STATED PROBLEM: Render the lines starting at the one that contains "1267x952 pixels. At" and ending at the one that contains "(x=18, y=132)", both included, as a Markdown table with the columns Row and Line Text. Skip blank lines and leave the pictures out.

EXERCISE MATERIALS:
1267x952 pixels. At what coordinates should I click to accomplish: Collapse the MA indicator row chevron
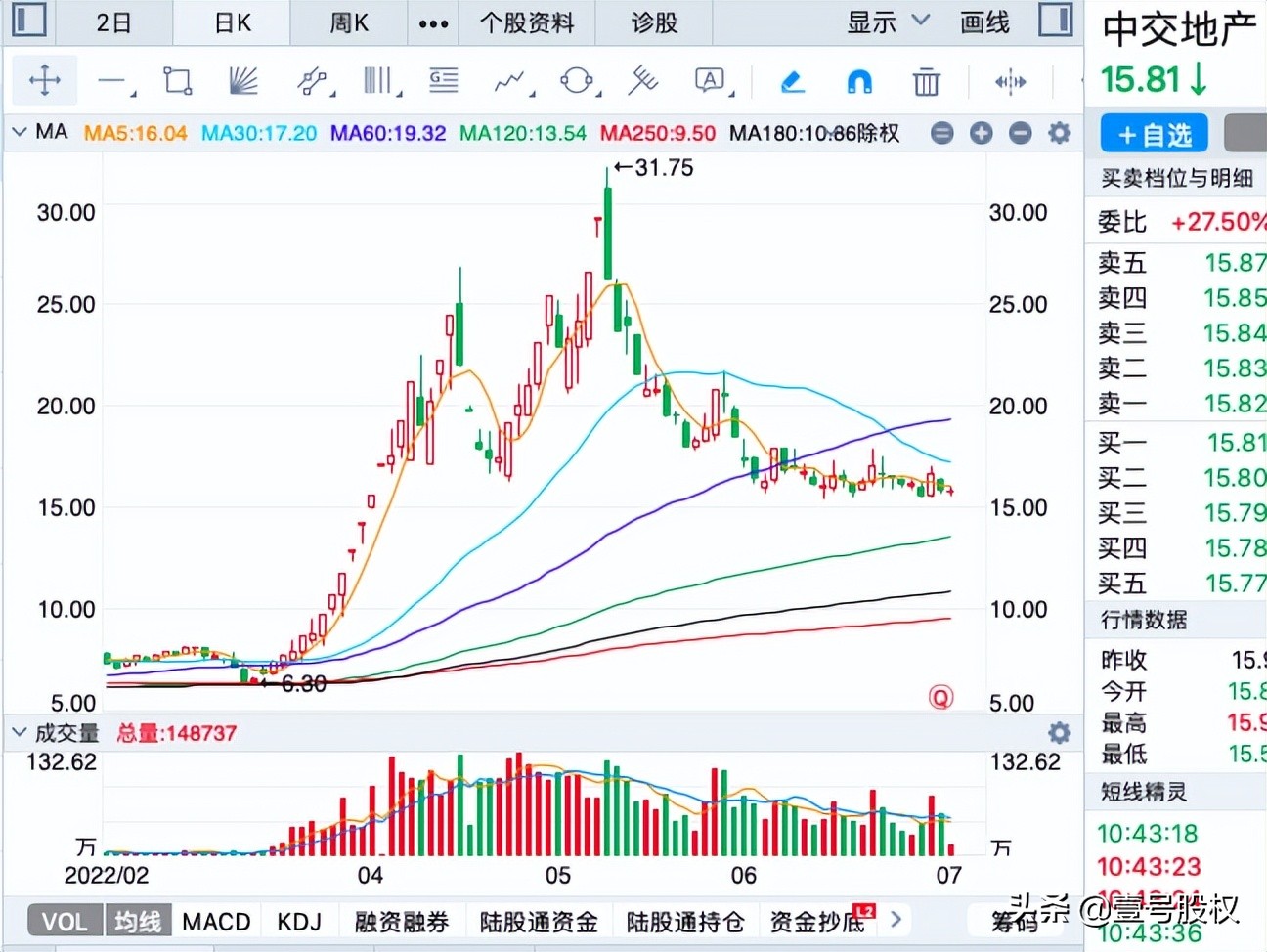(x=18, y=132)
* * *
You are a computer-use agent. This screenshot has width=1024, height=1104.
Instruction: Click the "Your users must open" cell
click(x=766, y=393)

SOLUTION FOR THIS TASK:
| Row | Line Text |
|---|---|
| 1 | 1267x952 pixels. At what coordinates should I click to accomplish: Collapse the MA indicator row chevron |
| 2 | (x=18, y=132) |